She sat with fellow students at a Woolworth's counter to protest such segregation.

Years later, Gray would become an award-winning Utah school administrator and the state's first African-American principal.

Now, when she recounts such details to students and others, "They say, 'Why you don't hate white people?'" she said Thursday. Her reply: "I don't have time for that. Because when you hate and you waste your energy that way, that slows you down, that stops you."

Gray, Salt Lake County Justice Court Judge Shauna Graves-Robertson and eight other black Utahns join President Barack Obama, poet Maya Angelou, jazz guitarist B.B. King and hundreds of others in telling their stories for a recently released digital oral history collection at the Library of Congress.

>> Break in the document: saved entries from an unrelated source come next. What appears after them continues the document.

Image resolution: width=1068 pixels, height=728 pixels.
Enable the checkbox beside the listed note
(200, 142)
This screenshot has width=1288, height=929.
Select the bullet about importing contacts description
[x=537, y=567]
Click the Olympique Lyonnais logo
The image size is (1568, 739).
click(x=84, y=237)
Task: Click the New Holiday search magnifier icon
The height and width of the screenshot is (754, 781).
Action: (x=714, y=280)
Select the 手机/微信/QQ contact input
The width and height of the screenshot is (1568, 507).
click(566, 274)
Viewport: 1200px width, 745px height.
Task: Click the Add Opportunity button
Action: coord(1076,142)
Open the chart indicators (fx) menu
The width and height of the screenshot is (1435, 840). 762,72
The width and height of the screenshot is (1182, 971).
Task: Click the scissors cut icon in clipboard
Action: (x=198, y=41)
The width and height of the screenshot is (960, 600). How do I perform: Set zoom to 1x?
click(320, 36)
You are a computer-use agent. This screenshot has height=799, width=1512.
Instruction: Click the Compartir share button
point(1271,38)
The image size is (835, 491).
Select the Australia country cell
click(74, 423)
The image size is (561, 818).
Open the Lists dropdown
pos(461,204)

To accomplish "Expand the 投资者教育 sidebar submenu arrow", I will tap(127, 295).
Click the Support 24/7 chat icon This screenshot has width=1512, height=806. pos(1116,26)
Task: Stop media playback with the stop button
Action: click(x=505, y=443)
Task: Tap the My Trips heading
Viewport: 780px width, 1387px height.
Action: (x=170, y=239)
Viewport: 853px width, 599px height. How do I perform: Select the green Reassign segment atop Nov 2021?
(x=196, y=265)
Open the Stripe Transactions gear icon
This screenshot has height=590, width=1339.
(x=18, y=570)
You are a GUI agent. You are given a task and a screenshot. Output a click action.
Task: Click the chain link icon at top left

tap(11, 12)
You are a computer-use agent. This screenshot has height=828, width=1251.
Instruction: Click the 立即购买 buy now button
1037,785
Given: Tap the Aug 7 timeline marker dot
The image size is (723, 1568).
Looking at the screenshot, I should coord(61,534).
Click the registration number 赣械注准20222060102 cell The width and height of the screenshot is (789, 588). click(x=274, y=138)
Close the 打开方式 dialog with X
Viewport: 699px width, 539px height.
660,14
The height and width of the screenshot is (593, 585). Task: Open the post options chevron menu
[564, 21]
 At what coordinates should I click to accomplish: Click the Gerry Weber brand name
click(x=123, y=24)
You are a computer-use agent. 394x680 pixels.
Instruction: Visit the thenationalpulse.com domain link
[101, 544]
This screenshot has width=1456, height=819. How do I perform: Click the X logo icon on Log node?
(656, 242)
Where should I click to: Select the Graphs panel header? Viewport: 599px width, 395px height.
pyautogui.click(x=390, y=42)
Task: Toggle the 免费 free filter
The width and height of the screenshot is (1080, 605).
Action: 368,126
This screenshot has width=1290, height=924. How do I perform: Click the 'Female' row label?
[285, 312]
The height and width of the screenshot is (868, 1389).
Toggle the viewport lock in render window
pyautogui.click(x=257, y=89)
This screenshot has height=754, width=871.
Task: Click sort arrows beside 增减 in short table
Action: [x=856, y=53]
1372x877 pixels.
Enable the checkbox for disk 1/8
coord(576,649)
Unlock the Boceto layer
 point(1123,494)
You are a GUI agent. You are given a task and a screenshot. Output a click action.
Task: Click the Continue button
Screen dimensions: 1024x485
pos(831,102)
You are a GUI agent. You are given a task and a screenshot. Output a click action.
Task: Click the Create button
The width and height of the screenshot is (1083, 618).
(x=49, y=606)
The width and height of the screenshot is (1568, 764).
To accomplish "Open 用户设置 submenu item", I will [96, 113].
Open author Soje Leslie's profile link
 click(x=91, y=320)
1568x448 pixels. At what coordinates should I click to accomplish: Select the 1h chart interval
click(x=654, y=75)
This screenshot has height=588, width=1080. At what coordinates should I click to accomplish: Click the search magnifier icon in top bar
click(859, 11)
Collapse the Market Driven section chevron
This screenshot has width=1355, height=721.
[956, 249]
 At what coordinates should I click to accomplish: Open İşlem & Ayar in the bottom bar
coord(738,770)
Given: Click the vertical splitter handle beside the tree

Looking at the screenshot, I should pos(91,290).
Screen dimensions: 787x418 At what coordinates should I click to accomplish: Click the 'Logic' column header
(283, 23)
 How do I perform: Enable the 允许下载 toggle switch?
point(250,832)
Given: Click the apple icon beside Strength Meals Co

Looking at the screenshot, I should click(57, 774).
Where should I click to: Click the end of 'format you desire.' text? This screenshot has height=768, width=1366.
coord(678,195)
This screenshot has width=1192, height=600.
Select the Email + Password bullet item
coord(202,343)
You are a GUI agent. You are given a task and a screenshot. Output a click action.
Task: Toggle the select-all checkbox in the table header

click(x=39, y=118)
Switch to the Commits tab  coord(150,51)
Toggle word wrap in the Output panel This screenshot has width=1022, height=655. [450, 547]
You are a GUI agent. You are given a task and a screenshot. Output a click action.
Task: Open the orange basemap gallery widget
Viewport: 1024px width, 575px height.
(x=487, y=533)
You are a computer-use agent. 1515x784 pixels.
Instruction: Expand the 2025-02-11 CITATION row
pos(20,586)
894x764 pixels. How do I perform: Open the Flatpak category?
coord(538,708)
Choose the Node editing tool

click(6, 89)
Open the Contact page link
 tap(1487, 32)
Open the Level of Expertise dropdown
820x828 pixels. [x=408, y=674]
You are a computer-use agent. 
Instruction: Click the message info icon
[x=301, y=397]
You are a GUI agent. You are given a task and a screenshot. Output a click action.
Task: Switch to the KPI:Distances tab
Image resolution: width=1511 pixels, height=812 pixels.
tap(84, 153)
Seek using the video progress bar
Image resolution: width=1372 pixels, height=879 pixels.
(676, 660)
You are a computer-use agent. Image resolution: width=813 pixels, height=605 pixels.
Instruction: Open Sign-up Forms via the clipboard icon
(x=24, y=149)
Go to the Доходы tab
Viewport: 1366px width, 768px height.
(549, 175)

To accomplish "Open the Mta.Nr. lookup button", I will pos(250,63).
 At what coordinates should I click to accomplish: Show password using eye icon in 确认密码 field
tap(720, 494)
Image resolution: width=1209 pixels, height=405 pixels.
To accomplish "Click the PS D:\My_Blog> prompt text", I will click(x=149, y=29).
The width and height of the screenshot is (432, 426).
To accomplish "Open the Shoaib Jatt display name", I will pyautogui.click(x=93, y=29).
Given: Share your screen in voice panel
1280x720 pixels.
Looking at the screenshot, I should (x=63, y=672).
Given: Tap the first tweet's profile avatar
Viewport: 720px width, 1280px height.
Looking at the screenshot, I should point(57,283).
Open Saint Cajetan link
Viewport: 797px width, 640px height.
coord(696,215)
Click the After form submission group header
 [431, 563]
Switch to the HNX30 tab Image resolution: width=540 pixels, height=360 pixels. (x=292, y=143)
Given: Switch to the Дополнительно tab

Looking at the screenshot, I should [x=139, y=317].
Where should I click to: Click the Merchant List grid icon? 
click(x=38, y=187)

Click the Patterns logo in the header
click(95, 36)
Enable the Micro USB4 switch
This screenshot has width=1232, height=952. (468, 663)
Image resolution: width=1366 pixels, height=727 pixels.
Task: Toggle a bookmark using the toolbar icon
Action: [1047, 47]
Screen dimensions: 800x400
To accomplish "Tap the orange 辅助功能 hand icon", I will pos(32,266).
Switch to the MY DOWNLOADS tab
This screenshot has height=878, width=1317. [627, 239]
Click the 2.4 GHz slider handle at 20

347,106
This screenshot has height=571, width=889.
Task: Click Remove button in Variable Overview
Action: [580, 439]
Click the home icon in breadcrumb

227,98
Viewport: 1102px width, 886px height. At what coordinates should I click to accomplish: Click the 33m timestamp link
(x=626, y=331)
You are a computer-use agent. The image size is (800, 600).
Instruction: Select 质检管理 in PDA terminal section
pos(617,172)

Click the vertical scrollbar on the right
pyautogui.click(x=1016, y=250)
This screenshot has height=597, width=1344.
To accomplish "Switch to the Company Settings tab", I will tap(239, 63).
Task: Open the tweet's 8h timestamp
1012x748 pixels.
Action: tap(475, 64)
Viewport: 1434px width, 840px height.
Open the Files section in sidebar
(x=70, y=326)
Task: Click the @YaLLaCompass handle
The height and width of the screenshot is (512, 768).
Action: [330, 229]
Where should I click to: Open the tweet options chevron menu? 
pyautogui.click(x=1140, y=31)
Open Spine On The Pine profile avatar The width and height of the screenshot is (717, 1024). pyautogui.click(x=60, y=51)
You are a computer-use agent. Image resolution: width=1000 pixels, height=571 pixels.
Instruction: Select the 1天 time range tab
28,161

Washington-based nonprofit History Makers originally started collecting hundreds of recordings of black Americans before giving the collection to the nation's library.

Project director and founder Julieanna Richardson calls the oral histories' move "momentous," because it ensures their safekeeping for decades to come.

Library of Congress curator Mike Mashon, who will manage the ongoing project, agrees.

"History Makers is certainly a rich tapestry of African-American history from the people who lived it," he said this week.

Gray and Graves-Robertson came to Utah through very different experiences.

Born in the segregated South in the 1940s, Gray ultimately moved west with her husband, a Utah native, in 1980. She earned a doctorate at the University of Utah and became principal of Arcadia Elementary in 1984, moving on to lead Bryant Middle School and eventually West High School.

Graves-Robertson's parents arrived in Utah in the 1950s. She was born and raised in Salt Lake City. The 56-year-old judge studied criminal justice at Arizona State University and interned with Sen. Orrin Hatch before returning to Utah. She graduated from the University of Utah's law school and led the state's Office of Black Affairs.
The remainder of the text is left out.